The financial prosecutor’s office opens an investigation into the assets of Russian oligarchs in France


Property acquired in France by Russian oligarchs close to Vladimir Putin is in the sights of justice, AFP learned on Monday, confirming information from the Parisian. The National Financial Prosecutor’s Office opened an investigation on July 1, which was then entrusted to the Central Office for the Suppression of Serious Financial Crime.

This investigation follows a complaint against X, filed at the end of May in Paris by the NGO Transparency International (TIF), targeting possible ill-gotten gains in France by “businessmen and senior officials close to Vladimir Putin”. According to the NGO, which does not give the names of the people targeted to “avoid reprisals”, the system developed “extends its ramifications to France, in the real estate sector in particular, due to a lack of vigilance intermediaries”.

“The pursuit of the assets of those close to the Russian regime is stalling”

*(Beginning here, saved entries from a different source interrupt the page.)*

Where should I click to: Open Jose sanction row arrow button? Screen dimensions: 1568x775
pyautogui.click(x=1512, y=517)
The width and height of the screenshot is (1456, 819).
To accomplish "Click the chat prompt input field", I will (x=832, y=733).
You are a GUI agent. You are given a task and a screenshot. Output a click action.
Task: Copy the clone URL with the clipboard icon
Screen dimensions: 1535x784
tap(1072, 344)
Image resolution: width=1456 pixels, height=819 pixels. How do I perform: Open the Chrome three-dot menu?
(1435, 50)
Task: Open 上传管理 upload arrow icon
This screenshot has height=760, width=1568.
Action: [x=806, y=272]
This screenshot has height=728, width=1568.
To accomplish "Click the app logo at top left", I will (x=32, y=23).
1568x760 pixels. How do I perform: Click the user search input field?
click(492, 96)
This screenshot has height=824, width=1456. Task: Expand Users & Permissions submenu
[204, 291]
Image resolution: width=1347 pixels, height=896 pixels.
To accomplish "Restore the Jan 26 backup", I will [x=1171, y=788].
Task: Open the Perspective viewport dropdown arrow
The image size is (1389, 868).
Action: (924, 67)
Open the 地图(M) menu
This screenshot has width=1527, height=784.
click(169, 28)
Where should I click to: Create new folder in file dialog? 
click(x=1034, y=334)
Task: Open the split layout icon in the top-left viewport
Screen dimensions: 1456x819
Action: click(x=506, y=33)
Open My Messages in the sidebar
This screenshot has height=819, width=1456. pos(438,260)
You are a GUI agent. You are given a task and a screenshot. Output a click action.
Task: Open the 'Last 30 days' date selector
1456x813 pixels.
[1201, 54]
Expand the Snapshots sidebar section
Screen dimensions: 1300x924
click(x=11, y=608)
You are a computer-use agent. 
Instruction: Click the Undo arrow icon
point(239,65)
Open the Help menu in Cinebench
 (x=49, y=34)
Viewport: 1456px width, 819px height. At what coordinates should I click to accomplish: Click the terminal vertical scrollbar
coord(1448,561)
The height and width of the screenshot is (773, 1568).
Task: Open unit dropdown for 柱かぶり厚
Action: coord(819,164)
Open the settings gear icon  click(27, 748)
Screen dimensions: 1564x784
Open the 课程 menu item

“The ambition of the sanctions measures against Russia and the first announcements of freezing come up against the difficulties of identifying the assets of the people sanctioned. In France, as elsewhere, the tracking of the assets of the oligarchs and those close to the Russian regime is stalled” , explained in a TIF press release, emphasizing “intermediaries, nominees, shell companies or trusts in tax or judicial havens”.

Thanks to various sources, “we were able to draw up an inventory of the real estate assets in France of several oligarchs and those close to the Russian regime, identify the chains of properties set up for this purpose, and bring together a body of evidence on the illicit origin resources that allowed the acquisition of this heritage”, said Patrick Lefas, president of TIF.

Credit freezes that could facilitate the investigation

Since Russia’s invasion of Ukraine, the international community has compiled a list of names of Russian oligarchs whose assets have been frozen. A measure which could be in certain cases “a factor of acceleration of the investigation” and would allow “extensive measures of seizure and in the event of criminal conviction, confiscations”, according to Me William Bourdon, lawyer of TIF. In France, several properties (villas, estates, apartments) have been identified, on the Côte d’Azur, in the Rhône-Alpes region, in Paris but also in the South-West.